The oft-tweeted, 35,000-square-foot French Provincial mansion in Buckhead that shows at least three stories and an in-ground pool belongs to comedian Steve Harvey. Before Harvey owned the house, it belonged to actor-producer Tyler Perry.

But tweets for "Kelly Loeffler" suggest "Kelly Loeffler House" and bring up the photograph, leading some Twitter users to remark with the likes of "You're the one with all the houses and the money, right?," "You really think she relates to the average person in Georgia?," and "This is Kelly Loeffler's house. She lives in Georgia, one of the poorest states in the nation."

Twitter is only to happy to add warning labels to tweets from President Trump, but the tweets about Loeffler's house have not been labeled as misinformation, despite many using making the site's support aware of the issue.

 

The price of leading

Never has a man been so honored for actions that led to the deaths of so many.

New York Gov. Andrew Cuomo recently was given the "Inspired Leadership" award from the Edward M. Kennedy Institute for his handling of the coronavirus in his state. Last month, he was awarded an International Emmy for his daily virus press briefings, which caused "people around the world" to tune "in to find out what was going on, and 'New York tough' became a symbol of the determination to fight back."

However, what really rankles is the governor's early mandate to state nursing homes that they must take coronavirus-positive patients whether or not they were equipped to handle them. And they had little time to prepare, which is why, according to The Daily Wire, body bags were sent to the homes along with patients.

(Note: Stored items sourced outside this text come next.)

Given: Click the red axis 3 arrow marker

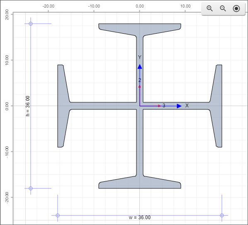Looking at the screenshot, I should [159, 106].
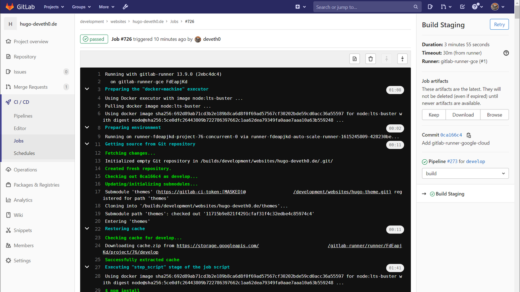This screenshot has width=520, height=292.
Task: View the raw job log
Action: 354,59
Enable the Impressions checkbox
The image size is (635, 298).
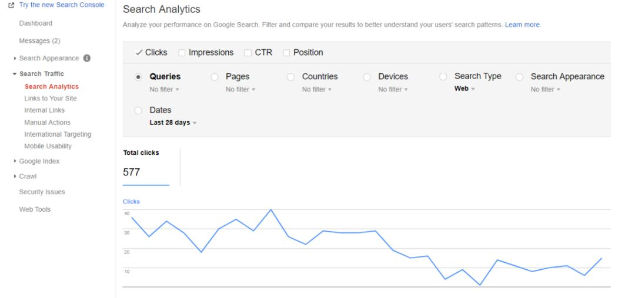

Around 6,300 COVID-positive patients eventually were sent to nursing homes between March 25 and May 8. In August, the state reported some 6,600 residents had died in nursing homes, but the governor's office — according to the Associated Press — has since refused to reveal the number of deaths in such facilities.

New York, unlike other states, does not report as nursing home deaths those who were transferred from nursing homes to hospitals and died there, even though they were only transferred because they were dying.